We are enslaved because we are becoming more invisible as we age; because we are a paycheck away from complete disaster; because we couldn't have kids; or, if we did have kids, we can't afford to provide a Jewish education for them or even pay synagogue dues; because if we ask for reduced cost participation we have to go looking for it, asking for it, and feeling like crap as a result; and in the end, when we face a catastrophe -- grave illness, loos of job or home -- we're not confident that our fellow Jews will actually be there to help keep us from hitting rock bottom.
Worst of all, we an enslaved by the historic, communally-sanctioned silence that is required of those of us who struggle; and the utter class-blindness of those Jews who did their duty and got white-collar jobs with salaries and benefits and who cannot see a life outside that norm.
If we talk about it, we risk exposing our weakness to our enemies. If we talk about it, we risk embarrassing the highly-paid leaders because they've turned their backs on us. It will look like we're biting the hand who feeds us. Except that hand hasn't fed me all that much, and worse, has demanded that I feel shame for being poor (or, conversely, keeps sending me envelopes asking me to donate money I don't have to support their causes).
When you're dipping into your own tzedakah box to pay for food, there's something wrong with the economy.
When your tradition shames you for dipping into your own tzedakah box to eat, there's something wrong with the tradition.
Because telling the poor they have to contribute tzedakah when they don't have it is worse than a bad joke, it's outdated for our times, and can be downright cruel.
Explain to me where you pull tzedakah from when you have to beg for a food box at Pesach. Where's the balance in that?
Explain to me how you earn enough to pay all the bills without sacrificing your ability to qualify for Medicaid because you can't possibly earn enough to cover the difference, and without Medicaid you'll die for lack of affordable healthcare.
Explain to a single mother how she'll work, feed and clothe her kids and volunteer to teach in a religious school when she can't afford tuition, when she can't afford childcare and her kids come home to an empty house because she's working late.
Since I live in a place where Jewish life is already pretty non-normative, I'm working out my own ways. That means I often pray alone. That means I find ways to infuse my everyday acts with some vague sense of sacredness. More and more, it means I risk social censure for daring to say ugly truths about the inequalities that exist among our people, right here and now in 2018.
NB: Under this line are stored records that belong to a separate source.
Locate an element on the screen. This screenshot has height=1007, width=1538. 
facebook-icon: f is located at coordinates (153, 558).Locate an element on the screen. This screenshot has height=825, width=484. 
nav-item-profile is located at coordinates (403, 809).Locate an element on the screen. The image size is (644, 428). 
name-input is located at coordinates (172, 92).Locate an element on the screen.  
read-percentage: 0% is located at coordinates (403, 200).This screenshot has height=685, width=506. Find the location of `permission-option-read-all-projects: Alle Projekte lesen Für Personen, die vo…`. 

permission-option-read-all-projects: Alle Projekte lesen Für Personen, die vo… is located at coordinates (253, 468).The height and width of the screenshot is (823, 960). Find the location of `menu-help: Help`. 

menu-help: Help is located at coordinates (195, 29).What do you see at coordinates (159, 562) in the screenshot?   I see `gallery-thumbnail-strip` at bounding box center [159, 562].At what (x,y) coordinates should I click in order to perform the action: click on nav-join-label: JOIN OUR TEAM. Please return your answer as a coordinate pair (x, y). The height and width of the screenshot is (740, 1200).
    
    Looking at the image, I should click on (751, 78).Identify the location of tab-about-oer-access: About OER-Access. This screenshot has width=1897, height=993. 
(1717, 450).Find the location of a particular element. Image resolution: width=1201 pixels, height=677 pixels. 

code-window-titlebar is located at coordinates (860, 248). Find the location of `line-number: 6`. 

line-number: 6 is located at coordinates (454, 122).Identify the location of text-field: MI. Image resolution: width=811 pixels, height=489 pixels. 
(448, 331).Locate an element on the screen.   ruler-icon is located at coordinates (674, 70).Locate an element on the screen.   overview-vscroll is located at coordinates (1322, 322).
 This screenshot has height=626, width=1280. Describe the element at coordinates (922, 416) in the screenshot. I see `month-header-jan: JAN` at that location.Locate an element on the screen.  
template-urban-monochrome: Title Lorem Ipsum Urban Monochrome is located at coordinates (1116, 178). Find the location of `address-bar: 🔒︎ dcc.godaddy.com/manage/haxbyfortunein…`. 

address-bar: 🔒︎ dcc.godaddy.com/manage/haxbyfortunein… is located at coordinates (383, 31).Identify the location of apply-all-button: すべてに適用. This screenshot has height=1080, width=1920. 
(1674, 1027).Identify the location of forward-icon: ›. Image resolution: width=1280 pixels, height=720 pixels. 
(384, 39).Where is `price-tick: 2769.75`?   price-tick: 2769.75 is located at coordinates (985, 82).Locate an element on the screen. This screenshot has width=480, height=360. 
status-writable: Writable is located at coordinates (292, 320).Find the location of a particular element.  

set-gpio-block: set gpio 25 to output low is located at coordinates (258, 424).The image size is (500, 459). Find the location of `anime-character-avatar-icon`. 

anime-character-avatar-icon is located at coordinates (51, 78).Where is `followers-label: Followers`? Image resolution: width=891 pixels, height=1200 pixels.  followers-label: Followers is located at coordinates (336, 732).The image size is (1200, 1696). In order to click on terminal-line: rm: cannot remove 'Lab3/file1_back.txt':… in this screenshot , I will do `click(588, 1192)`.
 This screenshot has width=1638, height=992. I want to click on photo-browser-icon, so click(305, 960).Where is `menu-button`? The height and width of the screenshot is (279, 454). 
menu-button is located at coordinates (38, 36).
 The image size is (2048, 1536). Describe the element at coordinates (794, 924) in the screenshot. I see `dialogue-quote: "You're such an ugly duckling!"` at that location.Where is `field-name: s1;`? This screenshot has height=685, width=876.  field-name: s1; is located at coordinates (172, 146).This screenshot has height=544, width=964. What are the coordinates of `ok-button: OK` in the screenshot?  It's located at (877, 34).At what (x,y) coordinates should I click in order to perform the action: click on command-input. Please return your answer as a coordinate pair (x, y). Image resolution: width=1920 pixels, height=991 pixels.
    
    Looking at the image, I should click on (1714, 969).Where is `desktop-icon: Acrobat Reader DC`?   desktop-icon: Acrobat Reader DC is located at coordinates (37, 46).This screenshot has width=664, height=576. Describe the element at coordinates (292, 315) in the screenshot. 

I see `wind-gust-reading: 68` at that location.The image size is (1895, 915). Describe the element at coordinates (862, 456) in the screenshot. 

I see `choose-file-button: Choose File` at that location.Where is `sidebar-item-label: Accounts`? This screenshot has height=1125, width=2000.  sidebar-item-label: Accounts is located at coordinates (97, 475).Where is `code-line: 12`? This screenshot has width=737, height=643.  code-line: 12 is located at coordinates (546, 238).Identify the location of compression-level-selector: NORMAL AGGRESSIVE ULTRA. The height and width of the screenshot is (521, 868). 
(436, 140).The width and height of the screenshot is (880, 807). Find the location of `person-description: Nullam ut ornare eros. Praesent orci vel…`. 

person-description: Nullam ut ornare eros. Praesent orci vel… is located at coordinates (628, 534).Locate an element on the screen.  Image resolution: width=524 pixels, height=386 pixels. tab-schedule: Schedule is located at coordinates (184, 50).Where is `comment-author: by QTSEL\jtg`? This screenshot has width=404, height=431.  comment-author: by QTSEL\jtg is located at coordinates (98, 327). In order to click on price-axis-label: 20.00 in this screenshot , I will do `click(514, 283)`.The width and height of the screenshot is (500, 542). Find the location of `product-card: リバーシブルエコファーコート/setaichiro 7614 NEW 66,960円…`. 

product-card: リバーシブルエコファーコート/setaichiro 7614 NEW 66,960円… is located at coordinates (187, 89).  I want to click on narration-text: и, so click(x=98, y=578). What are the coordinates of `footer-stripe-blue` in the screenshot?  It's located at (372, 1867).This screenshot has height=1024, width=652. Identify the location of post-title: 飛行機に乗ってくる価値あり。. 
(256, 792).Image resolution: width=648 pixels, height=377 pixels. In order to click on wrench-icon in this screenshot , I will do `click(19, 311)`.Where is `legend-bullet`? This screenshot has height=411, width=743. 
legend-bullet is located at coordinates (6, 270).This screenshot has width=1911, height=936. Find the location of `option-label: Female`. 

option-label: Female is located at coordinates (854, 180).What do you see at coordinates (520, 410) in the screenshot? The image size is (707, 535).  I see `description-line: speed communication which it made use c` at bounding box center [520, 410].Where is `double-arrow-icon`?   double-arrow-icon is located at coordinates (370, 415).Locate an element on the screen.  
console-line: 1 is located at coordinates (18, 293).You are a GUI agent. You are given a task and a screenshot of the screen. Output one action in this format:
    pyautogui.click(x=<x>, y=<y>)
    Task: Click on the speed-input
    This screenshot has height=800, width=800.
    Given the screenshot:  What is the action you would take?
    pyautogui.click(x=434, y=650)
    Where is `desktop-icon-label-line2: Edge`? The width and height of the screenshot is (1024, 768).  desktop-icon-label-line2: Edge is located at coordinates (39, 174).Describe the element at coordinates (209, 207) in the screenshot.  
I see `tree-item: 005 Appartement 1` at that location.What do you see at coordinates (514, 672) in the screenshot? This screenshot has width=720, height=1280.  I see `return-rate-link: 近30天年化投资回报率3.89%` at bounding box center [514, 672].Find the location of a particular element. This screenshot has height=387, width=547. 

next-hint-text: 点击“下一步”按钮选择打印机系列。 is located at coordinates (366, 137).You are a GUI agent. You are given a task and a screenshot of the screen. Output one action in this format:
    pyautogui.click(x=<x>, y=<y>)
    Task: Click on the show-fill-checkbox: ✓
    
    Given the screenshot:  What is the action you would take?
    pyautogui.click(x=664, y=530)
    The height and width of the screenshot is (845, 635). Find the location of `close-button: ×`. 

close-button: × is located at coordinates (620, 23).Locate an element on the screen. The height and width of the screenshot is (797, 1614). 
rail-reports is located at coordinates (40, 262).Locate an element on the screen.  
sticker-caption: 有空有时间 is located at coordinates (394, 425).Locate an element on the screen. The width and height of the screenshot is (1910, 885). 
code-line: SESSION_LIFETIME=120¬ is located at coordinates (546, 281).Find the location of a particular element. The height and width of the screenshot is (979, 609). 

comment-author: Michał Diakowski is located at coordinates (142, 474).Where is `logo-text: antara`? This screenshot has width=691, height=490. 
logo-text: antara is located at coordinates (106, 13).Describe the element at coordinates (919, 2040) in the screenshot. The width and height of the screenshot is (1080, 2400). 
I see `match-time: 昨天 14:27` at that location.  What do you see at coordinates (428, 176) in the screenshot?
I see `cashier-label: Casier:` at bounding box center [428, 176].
That means that this week's Torah portion, Tzav, makes clear to me that even our leaders should still have to take out the trash. It means they must shoulder the burden that comes with their positions of power and wealth, by either improving our ability to support ourselves (through high wages and better working conditions; and if they can't or won't then they should take up a helluva lot more of the slack in the meantime. Jewish leaders need to examine just how much of their comfort comes from social, racial and fiscal imbalances elsewhere in the world, and in the Jewish community -- even if it makes them wince (and frankly, it should).
And then they need to roll up their sleeves and help the rest of us take out the trash.